Gestational Age-Dependent Increase of Survival Motor Neuron Protein in Umbilical Cord-Derived Mesenchymal Stem Cells

Sota Iwatani; Nur Imma Fatimah Harahap; Dian Kesumapramudya Nurputra; Shinya Tairaku; Akemi Shono; Daisuke Kurokawa; Keiji Yamana; Khin Kyae Mon Thwin; Makiko Yoshida; Masami Mizobuchi; Tsubasa Koda; Kazumichi Fujioka; Mariko Taniguchi-Ikeda; Hideto Yamada; Ichiro Morioka; Kazumoto Iijima; Hisahide Nishio; Noriyuki Nishimura

doi:10.3389/fped.2017.00194

Gestational Age-Dependent Increase of Survival Motor Neuron Protein in Umbilical Cord-Derived Mesenchymal Stem Cells

Front Pediatr. 2017 Sep 5:5:194. doi: 10.3389/fped.2017.00194. eCollection 2017.

Authors

Sota Iwatani¹, Nur Imma Fatimah Harahap², Dian Kesumapramudya Nurputra², Shinya Tairaku³, Akemi Shono¹, Daisuke Kurokawa¹, Keiji Yamana¹, Khin Kyae Mon Thwin¹, Makiko Yoshida⁴, Masami Mizobuchi⁵, Tsubasa Koda⁶, Kazumichi Fujioka¹, Mariko Taniguchi-Ikeda¹, Hideto Yamada³, Ichiro Morioka¹, Kazumoto Iijima¹, Hisahide Nishio², Noriyuki Nishimura¹

Affiliations

¹ Department of Pediatrics, Kobe University Graduate School of Medicine, Kobe, Japan.
² Department of Epidemiology, Kobe University Graduate School of Medicine, Kobe, Japan.
³ Department of Obstetrics and Gynecology, Kobe University Graduate School of Medicine, Kobe, Japan.
⁴ Department of Pathology, Kobe Children's Hospital, Kobe, Japan.
⁵ Department of Developmental Pediatrics, Shizuoka Children's Hospital, Shizuoka, Japan.
⁶ Department of Pediatrics, Hyogo College of Medicine, Nishinomiya, Japan.

Abstract

Background: Spinal muscular atrophy (SMA) is the most common genetic neurological disease leading to infant death. It is caused by loss of survival motor neuron (SMN) 1 gene and subsequent reduction of SMN protein in motor neurons. Because SMN is ubiquitously expressed and functionally linked to general RNA metabolism pathway, fibroblasts (FBs) are most widely used for the assessment of SMN expression in SMA patients but usually isolated from skin biopsy samples after the onset of overt symptoms. Although recent translational studies of SMN-targeted therapies have revealed the very limited time window for effective SMA therapies during perinatal period, the exact time point when SMN shortage became evident is unknown in human samples. In this study, we analyzed SMN mRNA and protein expression during perinatal period by using umbilical cord-derived mesenchymal stem cells (UC-MSCs) obtained from preterm and term infants.

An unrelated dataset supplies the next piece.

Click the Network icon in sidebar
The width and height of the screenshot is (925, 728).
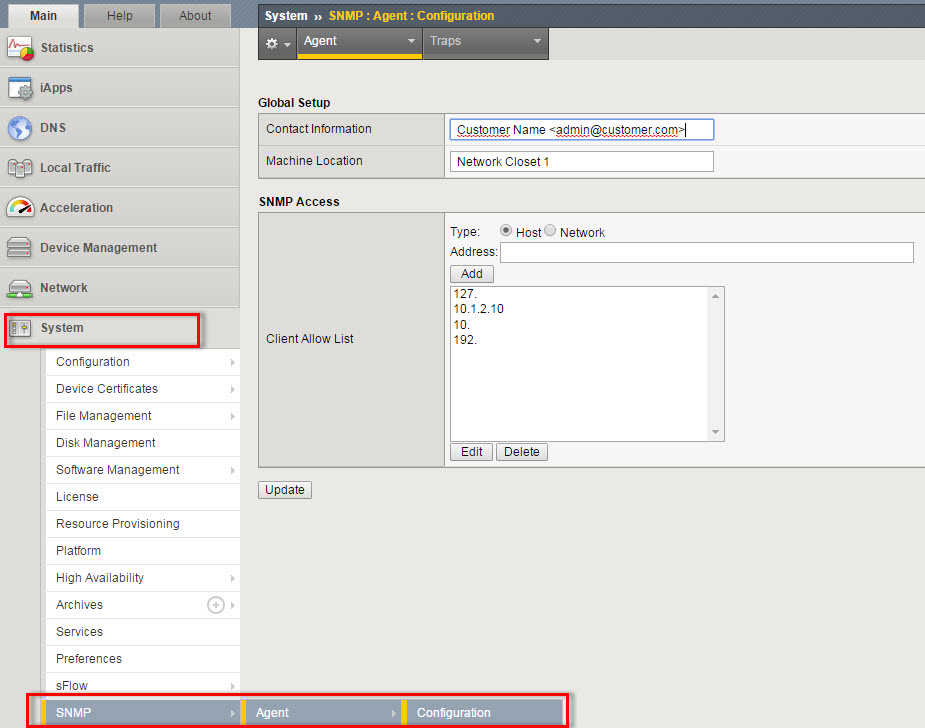pos(21,288)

Methods: UC-MSCs were isolated from 16 control infants delivered at 22-40 weeks of gestation and SMA fetus aborted at 19 weeks of gestation (UC-MSC-Control and UC-MSC-SMA). FBs were isolated from control volunteer and SMA patient (FB-Control and FB-SMA). SMN mRNA and protein expression in UC-MSCs and FBs was determined by RT-qPCR and Western blot.

Results: UC-MSC-Control and UC-MSC-SMA expressed the comparable level of MSC markers on their cell surface and were able to differentiate into adipocytes, osteocytes, and chondrocytes. At steady state, SMN mRNA and protein expression was decreased in UC-MSC-SMA compared to UC-MSC-Control, as observed in FB-SMA and FB-Control. In response to histone deacetylase inhibitor valproic acid, SMN mRNA and protein expression in UC-MSC-SMA and FB-SMA was increased. During perinatal development from 22 to 40 weeks of gestation, SMN mRNA and protein expression in UC-MSC-Control was positively correlated with gestational age.

Conclusion: UC-MSCs isolated from 17 fetus/infant of 19-40 weeks of gestation are expressed functional SMN mRNA and protein. SMN mRNA and protein expression in UC-MSCs is increased with gestational age during perinatal development.

Keywords: gestational age; perinatal development; spinal muscular atrophy; survival motor neuron-targeted therapy; umbilical cord-derived mesenchymal stem cell.